• _Written exercise_
Give as a JSON list of strings, one per line, the lines of the records starting with the line that contains "You are a GUI" and going on through the line that contains "This screenshot has width=1409, height=737.", both included. Leave out blank lines and include no other lines.

____ Records for the task

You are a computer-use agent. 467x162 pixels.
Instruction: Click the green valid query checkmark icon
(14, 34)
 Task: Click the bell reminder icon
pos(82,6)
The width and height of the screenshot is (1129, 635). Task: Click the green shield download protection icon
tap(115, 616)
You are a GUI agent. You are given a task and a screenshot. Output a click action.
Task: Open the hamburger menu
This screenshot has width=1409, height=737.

________
____ Records for the task

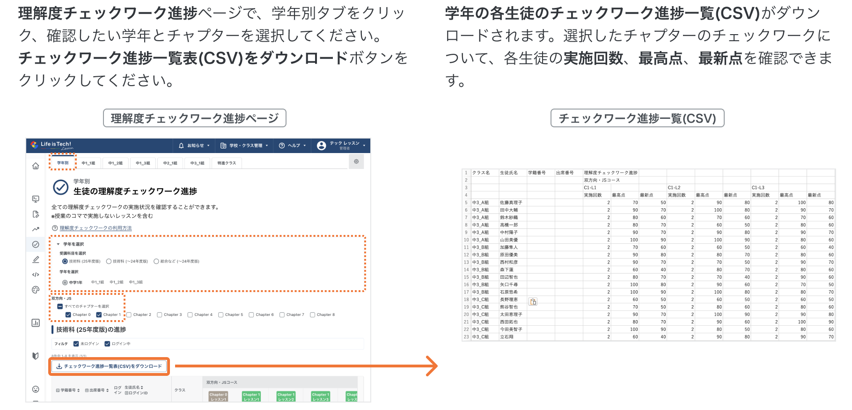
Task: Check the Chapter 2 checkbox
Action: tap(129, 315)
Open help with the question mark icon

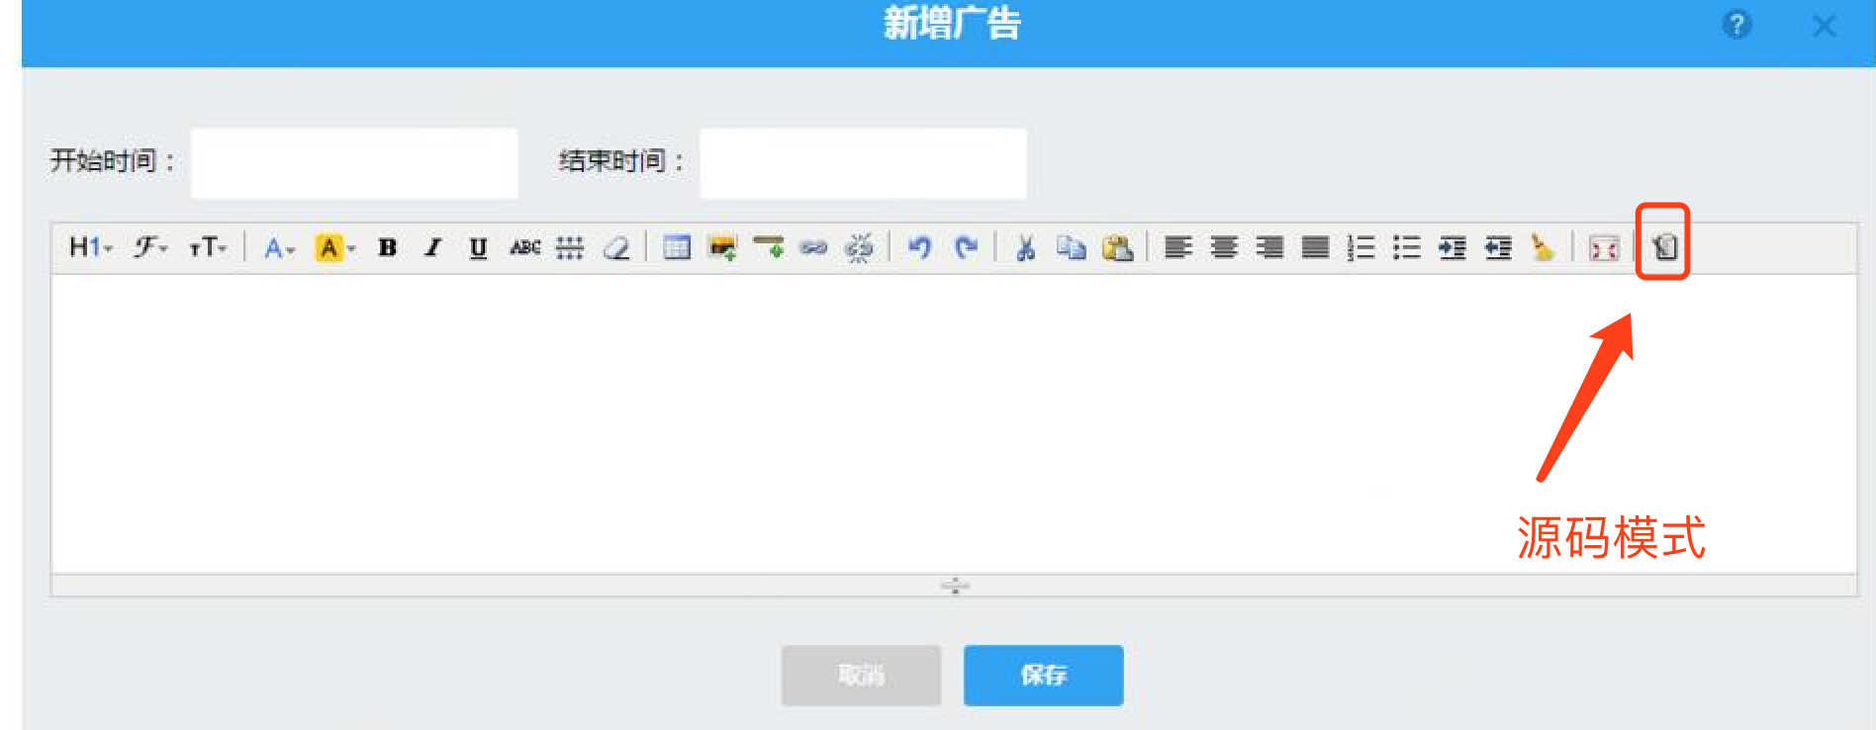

________

• _Problem solution_
[
  "You are a GUI agent. You are given a task and a screenshot. Output a click action.",
  "Task: Open the hamburger menu",
  "This screenshot has width=1409, height=737."
]